"Use boldness, but not overbearance; and also see that ye bridle all your passions, that ye may be filled with love; see that ye refrain from idleness." Alma 38:12
Both critics of the Book of Mormon and those who follow popular folk beliefs about the Book of Mormon tend to impose a fundamentalist, literalist meaning on the text. Critics do this to suit their agenda; the folk Mormon reading seems to have more to do with reading one's pre-conceived beliefs into the text. In Alma 38 and 39 in particular, this fundamentalist, literalist interpretation has been imposed on Alma the Younger's discussion of sexuality with this sons Shiblon and Coriantion. It is much easier to find proponents of the literalist folk interpretation than a more allegorical, symbolic meaning of Alma the Younger explaining the ins and outs of kink to his sons. An example of the former school of thought can be found in the personal opinion of Elder Russell M. Nelson of the Quorum of the Twelve:
"Marriage is both a commandment and an exalting principle of the gospel. Because it is ordained of God, the intimate physical expressions of married love are sacred. Yet all too commonly, these divine gifts are desecrated. If a couple allows lewd language or pornography to corrupt their intimacy, they offend their Creator while they degrade and diminish their own divine gifts."

Entries pointing to words and elements:
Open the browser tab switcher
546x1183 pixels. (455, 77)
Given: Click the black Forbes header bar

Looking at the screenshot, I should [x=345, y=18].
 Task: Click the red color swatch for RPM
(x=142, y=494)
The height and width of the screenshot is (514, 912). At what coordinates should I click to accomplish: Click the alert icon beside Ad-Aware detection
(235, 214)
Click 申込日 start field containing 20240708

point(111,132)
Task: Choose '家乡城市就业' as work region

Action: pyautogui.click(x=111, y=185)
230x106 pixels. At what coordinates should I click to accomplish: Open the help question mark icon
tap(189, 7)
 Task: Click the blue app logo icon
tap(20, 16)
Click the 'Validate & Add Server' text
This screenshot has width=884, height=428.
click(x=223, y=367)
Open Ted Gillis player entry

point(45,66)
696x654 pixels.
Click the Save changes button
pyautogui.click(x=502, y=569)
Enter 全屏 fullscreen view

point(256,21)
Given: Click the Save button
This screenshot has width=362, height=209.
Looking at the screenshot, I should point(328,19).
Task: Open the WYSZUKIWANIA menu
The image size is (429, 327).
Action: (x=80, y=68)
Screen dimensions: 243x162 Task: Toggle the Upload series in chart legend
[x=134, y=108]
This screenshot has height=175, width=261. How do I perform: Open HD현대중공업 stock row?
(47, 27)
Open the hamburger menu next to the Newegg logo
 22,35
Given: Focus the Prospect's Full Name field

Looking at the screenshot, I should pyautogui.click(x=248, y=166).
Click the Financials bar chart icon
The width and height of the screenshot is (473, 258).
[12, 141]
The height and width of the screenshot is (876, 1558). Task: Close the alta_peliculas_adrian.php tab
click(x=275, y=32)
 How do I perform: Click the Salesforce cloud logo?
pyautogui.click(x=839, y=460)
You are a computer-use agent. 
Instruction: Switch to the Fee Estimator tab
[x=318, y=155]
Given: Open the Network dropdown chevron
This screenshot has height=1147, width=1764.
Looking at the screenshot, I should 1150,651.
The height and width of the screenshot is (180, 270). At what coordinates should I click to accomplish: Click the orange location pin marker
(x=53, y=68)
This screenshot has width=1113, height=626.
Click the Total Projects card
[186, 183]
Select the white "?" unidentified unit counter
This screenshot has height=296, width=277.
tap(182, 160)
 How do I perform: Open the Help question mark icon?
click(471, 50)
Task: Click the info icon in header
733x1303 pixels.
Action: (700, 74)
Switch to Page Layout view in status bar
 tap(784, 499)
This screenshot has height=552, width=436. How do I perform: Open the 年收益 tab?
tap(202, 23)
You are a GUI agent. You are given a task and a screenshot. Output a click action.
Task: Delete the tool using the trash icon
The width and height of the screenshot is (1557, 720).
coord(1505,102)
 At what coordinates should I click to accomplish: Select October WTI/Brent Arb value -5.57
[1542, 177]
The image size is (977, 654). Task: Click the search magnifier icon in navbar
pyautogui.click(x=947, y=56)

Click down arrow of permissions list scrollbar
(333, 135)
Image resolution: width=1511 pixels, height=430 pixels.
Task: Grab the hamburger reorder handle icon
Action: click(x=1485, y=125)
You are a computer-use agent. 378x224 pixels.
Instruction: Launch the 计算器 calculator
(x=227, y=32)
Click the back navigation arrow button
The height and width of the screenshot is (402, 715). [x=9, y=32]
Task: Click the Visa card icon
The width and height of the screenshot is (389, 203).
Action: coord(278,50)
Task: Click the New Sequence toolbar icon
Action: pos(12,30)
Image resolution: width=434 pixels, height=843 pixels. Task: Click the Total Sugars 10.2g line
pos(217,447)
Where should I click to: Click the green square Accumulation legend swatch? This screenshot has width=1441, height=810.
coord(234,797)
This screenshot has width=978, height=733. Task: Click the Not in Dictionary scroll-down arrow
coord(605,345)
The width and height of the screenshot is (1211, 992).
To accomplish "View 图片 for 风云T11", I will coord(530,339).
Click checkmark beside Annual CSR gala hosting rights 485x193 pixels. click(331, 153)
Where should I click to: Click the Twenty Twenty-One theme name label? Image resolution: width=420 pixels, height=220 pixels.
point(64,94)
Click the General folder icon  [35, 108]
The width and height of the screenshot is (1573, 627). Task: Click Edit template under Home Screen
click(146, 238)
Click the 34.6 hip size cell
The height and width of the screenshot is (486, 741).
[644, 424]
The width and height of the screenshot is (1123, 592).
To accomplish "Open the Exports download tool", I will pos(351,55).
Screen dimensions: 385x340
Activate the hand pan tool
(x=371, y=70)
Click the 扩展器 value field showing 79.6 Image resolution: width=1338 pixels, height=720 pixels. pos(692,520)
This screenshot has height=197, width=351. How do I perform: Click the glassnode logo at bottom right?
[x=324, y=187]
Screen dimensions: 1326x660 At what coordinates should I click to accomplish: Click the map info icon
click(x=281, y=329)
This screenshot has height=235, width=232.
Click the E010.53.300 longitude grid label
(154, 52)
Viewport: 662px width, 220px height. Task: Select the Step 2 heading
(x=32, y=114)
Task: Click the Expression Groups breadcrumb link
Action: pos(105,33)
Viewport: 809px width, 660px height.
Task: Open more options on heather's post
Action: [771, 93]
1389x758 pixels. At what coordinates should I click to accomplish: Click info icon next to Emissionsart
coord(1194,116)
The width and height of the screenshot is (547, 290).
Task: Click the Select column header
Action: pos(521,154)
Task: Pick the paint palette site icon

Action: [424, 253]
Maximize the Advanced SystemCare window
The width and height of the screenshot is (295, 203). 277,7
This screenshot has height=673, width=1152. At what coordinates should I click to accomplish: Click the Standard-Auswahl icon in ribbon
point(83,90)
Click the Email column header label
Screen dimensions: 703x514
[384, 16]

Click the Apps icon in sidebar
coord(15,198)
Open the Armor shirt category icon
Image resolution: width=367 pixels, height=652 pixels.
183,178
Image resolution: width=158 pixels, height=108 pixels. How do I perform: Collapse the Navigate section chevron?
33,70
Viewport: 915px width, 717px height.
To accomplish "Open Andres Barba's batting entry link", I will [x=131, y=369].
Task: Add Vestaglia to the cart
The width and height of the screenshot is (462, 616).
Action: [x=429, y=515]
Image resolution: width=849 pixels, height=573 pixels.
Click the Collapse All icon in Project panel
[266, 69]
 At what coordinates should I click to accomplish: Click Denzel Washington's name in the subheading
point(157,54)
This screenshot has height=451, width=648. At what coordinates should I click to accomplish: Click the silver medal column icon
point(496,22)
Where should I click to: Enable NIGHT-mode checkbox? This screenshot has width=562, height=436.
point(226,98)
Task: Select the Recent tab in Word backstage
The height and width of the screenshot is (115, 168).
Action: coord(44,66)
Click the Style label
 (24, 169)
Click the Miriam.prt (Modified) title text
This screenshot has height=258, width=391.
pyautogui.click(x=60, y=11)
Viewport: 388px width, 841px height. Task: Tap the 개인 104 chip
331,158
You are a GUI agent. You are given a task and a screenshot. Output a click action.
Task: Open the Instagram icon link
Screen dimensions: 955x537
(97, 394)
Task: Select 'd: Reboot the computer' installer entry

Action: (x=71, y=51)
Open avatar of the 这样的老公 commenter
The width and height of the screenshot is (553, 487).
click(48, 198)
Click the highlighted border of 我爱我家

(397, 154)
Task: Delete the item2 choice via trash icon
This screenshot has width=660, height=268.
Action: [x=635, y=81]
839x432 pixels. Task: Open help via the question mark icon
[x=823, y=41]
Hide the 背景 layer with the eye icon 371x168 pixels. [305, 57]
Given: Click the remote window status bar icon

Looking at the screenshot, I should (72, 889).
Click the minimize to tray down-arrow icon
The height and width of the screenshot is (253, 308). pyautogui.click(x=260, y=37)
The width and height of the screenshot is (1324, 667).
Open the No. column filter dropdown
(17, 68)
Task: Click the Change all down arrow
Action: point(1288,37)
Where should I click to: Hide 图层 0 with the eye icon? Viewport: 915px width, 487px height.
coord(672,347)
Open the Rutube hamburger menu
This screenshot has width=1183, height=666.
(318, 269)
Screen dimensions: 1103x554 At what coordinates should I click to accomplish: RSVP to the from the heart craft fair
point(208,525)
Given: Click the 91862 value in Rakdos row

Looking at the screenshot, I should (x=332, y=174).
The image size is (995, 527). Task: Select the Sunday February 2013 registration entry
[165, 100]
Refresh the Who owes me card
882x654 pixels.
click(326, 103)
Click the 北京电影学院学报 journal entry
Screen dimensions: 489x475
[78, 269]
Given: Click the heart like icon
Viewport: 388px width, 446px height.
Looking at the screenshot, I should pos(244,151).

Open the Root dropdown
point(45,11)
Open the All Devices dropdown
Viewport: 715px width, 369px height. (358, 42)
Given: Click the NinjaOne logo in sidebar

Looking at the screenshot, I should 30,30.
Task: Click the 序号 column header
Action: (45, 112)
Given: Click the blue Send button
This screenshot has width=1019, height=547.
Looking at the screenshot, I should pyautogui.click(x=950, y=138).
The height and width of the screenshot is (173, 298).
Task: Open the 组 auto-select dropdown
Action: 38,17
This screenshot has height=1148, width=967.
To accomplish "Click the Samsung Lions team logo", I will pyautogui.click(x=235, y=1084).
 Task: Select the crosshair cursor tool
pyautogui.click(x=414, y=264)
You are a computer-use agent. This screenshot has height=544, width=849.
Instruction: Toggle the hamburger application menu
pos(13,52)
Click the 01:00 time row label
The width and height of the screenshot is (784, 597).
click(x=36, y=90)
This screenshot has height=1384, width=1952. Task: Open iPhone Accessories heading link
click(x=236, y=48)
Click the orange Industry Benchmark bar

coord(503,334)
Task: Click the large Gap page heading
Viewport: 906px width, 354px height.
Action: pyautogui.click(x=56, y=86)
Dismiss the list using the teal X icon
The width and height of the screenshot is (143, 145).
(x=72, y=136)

**WHAT IS NEEDED**
Can you print the full passage on Alma 38 again, word for word?

**TASK RESPONSE**
"Use boldness, but not overbearance; and also see that ye bridle all your passions, that ye may be filled with love; see that ye refrain from idleness." Alma 38:12
Both critics of the Book of Mormon and those who follow popular folk beliefs about the Book of Mormon tend to impose a fundamentalist, literalist meaning on the text. Critics do this to suit their agenda; the folk Mormon reading seems to have more to do with reading one's pre-conceived beliefs into the text. In Alma 38 and 39 in particular, this fundamentalist, literalist interpretation has been imposed on Alma the Younger's discussion of sexuality with this sons Shiblon and Coriantion. It is much easier to find proponents of the literalist folk interpretation than a more allegorical, symbolic meaning of Alma the Younger explaining the ins and outs of kink to his sons. An example of the former school of thought can be found in the personal opinion of Elder Russell M. Nelson of the Quorum of the Twelve:
"Marriage is both a commandment and an exalting principle of the gospel. Because it is ordained of God, the intimate physical expressions of married love are sacred. Yet all too commonly, these divine gifts are desecrated. If a couple allows lewd language or pornography to corrupt their intimacy, they offend their Creator while they degrade and diminish their own divine gifts."